* Exercise brief
Pull every line from the records that has the word "section" in it.

(Beginning of Provided information)

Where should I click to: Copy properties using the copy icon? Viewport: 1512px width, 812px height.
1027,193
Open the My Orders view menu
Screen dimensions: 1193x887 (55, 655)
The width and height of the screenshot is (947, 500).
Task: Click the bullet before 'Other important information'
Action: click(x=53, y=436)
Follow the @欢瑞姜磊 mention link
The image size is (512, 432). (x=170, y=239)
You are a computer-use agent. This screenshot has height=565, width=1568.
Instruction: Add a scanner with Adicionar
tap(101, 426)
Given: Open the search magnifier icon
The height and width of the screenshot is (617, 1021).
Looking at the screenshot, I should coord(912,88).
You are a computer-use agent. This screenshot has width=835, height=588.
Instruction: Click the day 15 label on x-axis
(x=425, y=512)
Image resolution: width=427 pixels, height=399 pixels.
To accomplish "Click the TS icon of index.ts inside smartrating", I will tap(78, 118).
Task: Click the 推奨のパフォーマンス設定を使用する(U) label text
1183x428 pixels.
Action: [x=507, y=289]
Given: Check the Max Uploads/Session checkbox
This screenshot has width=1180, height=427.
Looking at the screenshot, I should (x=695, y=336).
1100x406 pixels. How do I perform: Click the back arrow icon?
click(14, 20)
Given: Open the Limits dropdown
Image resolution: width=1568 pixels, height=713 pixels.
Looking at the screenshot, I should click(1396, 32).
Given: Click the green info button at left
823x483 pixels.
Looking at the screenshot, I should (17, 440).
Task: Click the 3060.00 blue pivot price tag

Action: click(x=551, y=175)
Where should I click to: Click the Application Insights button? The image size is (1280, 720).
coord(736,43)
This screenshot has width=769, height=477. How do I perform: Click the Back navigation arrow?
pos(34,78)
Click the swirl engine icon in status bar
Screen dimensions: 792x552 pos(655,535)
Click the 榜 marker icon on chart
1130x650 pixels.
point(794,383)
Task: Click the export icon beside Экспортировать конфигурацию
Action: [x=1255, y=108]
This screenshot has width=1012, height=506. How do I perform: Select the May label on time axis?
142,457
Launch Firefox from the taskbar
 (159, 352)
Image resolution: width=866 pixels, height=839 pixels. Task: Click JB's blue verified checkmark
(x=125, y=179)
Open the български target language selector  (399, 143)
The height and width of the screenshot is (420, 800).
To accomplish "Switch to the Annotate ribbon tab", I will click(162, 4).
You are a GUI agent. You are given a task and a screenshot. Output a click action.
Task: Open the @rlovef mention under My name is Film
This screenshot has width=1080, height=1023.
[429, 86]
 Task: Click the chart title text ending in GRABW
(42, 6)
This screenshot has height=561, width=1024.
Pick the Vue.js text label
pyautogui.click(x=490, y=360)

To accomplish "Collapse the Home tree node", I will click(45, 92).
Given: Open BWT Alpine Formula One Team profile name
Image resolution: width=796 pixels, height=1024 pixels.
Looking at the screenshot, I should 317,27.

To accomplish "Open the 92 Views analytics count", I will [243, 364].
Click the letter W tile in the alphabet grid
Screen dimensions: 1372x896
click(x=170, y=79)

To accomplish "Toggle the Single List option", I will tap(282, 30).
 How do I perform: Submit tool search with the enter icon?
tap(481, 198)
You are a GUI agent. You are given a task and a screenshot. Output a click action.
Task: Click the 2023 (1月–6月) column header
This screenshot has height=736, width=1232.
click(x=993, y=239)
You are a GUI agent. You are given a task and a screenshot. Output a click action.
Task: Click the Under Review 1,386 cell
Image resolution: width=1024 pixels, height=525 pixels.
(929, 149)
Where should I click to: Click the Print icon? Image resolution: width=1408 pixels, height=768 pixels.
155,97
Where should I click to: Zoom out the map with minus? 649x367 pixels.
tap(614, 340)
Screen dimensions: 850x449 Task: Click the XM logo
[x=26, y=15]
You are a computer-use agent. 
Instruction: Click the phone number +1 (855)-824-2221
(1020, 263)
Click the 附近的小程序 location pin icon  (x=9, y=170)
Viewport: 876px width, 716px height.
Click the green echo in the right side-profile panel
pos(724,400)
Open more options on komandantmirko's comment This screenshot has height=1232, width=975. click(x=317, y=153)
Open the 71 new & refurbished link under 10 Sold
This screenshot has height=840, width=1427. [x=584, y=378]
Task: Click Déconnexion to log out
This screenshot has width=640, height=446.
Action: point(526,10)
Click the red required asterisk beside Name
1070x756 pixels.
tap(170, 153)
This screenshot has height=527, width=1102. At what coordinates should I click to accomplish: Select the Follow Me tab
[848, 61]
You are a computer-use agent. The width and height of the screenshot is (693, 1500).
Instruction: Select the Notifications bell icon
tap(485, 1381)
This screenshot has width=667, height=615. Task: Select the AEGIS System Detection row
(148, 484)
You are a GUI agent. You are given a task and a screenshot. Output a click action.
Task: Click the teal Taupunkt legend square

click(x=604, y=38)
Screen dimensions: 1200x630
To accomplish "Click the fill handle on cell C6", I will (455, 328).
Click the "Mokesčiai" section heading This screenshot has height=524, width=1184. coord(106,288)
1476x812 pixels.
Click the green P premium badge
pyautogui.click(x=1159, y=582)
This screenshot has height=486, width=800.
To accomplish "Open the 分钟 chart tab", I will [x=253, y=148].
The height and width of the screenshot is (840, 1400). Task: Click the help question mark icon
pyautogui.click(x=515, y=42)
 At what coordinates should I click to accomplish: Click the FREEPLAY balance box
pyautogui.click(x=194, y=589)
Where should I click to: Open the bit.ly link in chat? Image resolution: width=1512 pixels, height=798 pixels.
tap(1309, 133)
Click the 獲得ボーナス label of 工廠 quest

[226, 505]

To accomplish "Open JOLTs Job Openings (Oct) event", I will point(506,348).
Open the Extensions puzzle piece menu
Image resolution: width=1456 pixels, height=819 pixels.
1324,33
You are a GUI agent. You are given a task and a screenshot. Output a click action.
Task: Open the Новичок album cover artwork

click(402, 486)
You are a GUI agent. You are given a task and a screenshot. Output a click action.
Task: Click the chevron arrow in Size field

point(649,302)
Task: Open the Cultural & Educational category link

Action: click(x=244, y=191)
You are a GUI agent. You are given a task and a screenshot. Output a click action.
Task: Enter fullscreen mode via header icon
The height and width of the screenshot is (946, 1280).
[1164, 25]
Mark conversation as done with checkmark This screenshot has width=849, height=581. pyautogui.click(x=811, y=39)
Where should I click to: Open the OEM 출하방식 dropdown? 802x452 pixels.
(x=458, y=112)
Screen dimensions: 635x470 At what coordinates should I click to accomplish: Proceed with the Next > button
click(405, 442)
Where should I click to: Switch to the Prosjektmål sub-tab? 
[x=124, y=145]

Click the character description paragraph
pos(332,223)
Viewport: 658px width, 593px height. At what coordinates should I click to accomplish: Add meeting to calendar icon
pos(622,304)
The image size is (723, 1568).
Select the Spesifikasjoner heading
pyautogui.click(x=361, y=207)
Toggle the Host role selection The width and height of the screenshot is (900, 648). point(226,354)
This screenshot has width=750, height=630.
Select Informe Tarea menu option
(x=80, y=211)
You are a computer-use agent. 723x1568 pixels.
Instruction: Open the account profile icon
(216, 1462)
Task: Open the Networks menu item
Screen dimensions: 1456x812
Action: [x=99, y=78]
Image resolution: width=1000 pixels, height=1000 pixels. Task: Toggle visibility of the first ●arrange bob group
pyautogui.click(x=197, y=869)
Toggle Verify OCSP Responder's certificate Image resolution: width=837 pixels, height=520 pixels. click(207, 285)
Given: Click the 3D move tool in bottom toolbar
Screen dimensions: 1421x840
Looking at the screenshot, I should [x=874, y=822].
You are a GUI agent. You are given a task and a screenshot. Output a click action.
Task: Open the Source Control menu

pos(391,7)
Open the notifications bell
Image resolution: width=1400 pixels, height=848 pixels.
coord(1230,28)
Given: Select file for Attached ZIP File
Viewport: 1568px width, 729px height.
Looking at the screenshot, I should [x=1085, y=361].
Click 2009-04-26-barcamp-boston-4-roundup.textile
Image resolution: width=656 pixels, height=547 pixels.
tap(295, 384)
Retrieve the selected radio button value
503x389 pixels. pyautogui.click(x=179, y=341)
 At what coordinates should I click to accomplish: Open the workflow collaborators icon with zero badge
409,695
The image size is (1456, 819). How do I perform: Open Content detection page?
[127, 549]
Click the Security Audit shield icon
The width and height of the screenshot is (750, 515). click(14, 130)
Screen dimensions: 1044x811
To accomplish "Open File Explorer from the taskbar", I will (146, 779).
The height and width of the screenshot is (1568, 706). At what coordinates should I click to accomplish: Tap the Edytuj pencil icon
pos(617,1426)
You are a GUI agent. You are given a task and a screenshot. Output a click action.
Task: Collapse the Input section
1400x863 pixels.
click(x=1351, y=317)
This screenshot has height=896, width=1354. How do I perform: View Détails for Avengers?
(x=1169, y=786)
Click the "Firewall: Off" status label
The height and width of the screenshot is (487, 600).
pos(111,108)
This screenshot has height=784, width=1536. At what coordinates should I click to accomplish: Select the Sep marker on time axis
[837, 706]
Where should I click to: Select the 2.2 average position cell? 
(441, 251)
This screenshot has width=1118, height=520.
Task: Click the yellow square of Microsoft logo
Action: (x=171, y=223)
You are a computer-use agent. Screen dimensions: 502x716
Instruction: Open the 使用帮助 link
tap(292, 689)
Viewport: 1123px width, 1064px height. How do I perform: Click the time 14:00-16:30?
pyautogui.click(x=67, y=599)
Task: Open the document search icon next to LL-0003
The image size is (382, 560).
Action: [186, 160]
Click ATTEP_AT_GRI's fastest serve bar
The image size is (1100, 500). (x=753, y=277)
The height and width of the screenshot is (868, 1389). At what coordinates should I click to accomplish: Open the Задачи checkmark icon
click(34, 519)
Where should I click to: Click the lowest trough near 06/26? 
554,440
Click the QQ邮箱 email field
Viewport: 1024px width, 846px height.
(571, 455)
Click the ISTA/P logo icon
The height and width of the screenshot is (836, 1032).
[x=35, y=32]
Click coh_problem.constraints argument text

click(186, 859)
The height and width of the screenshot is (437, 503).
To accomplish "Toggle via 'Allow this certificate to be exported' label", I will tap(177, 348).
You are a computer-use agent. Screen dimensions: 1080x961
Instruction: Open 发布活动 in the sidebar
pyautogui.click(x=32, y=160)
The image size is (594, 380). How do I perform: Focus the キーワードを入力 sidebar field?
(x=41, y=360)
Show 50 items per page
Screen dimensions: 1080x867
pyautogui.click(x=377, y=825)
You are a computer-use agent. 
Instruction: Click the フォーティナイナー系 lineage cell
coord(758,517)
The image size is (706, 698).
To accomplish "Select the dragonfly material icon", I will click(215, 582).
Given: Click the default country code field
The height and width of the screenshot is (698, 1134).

(End of Provided information)

* Response area
Click the "Mokesčiai" section heading This screenshot has height=524, width=1184. coord(106,288)
Task: Collapse the Input section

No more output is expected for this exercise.